Forum Moderators: Robert Charlton & goodroi
As search is a prob at the moment here I thought I would give a couple of links threads that discuss it, I'm sure dayo has more;)
something is "wrong" (maybe by design?) with Google. They only have 1/3 of their pages on main G. I searched for "a" and got 25 bill on one, and 8.7Bill on the Google.com IP. My site has no dupe issues yet, many pages have been dropped by the DCs that matter.
All I can think is that PR4...
All modern web browsers set this optional GZIP compression bit in their requests to webservers. MOST webservers do not provide GZIP compressed content! WHY? So they make more money on bandwidth! (At least that's one reason)
So if your server never provides compressed content there isn't much point in Google using bot that requests it. This may be one factor in which bot you see.
Your webserver logs should show a very different size for the page between the two bots if your server is GZIP compressing. Of course your website would be faster if your webserver did serve GZIP compressed content.
He he - things have changed since then though - it does look like a new index is being built using Mozilla Googlebot data on the test DC.
You seen any of the Mozilla Googlebot pages crawled in the test DC index.

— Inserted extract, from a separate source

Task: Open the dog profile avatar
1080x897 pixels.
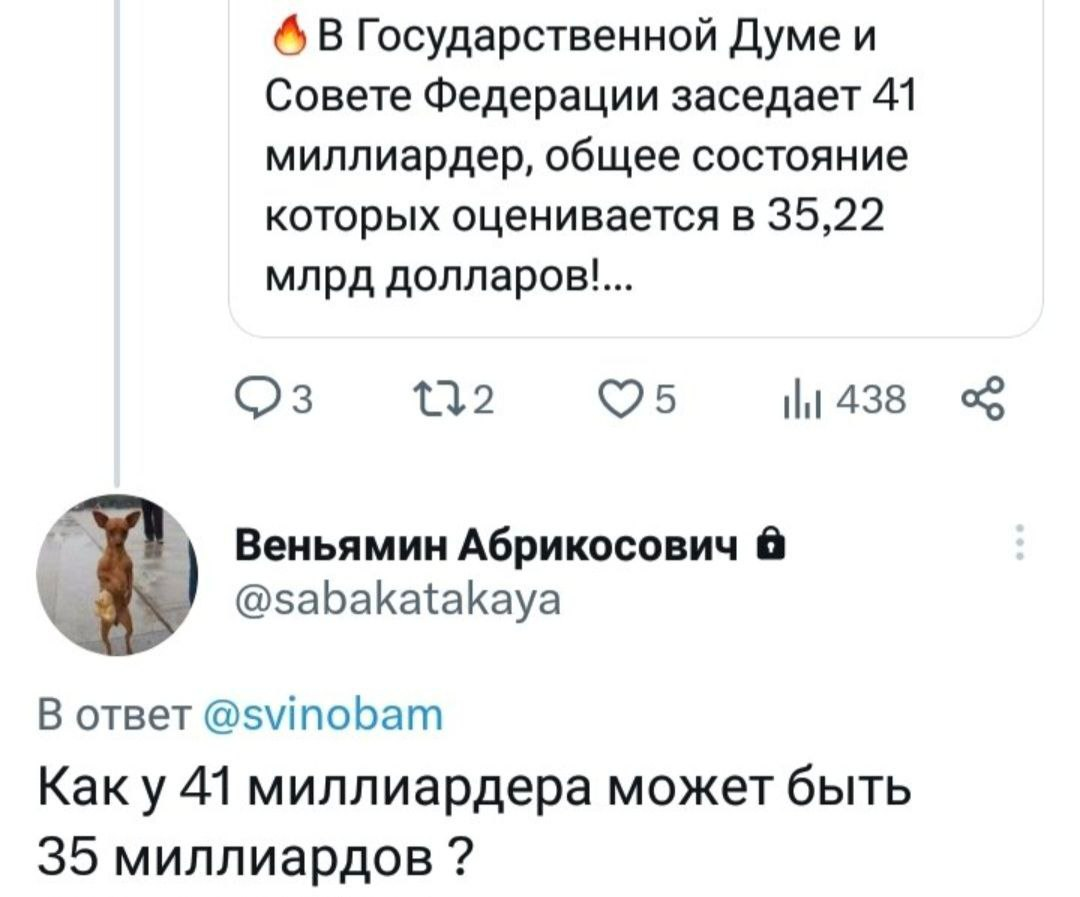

MC Indicated on his blog that the test DC has a different crawl and indexing infastructure - so perhaps Mozilla Googlebot is now going to kick in and is the future :) - I have tried to start a new thread. Hope it gets approved soon.
g1smd
Unfortunately by default Apache is compressing at Level 6 which is CPU intensive. Were it simply compressing at level 1, most of the compression efficiency is gained, with reduced CPU usage. One can also compress using PHP, I'm not sure at what level.
With the correct level of compression total CPU usage should actually decline, and obviously bandwidth usage is drastically reduced, (DMA usage as well, very important).
Regardless, for my customers it's way faster! And if Google succeeds in using compression, as many other BOTS could, the whole internet would be faster, and way faster for dialup users! I know Apache caused Brett problems, but if GZIP compression were succesfully implemented, Brett probably would not have had to pull WW from the search engines (at least today anyway!)
Now we have ISP's compressing our content in their caches, so we (you the webmaster) don't see all the hits you should in your logs. Your pages are being served by ISP's caches not you! Not good for tracking your websites usage.
One way to tell if your web host is serving GZIP compressed content is by reviewing your website logs. Find a web page that both the Mozilla 1.1 Googlebot and the "classic" 1.0 Googlebot have crawled. If you see a very large difference in bytes transfered then you know your web host is "GZIPing" your web page's content. Typically the bytes transferred will be 3 to 4 times less for the Mozilla 1.1 bot, if your host supports GZIP.
There has been a great tool online for years to test webhosts, but today when I checked it was gone. Had it been there I would have sticky mailed it.
Wait, just found another commercial site with a good test. I can sticky mail it. (Google serves compressed content)
I wonder if compressed content is considered another minor "At a Webmaster" by Google for ranking?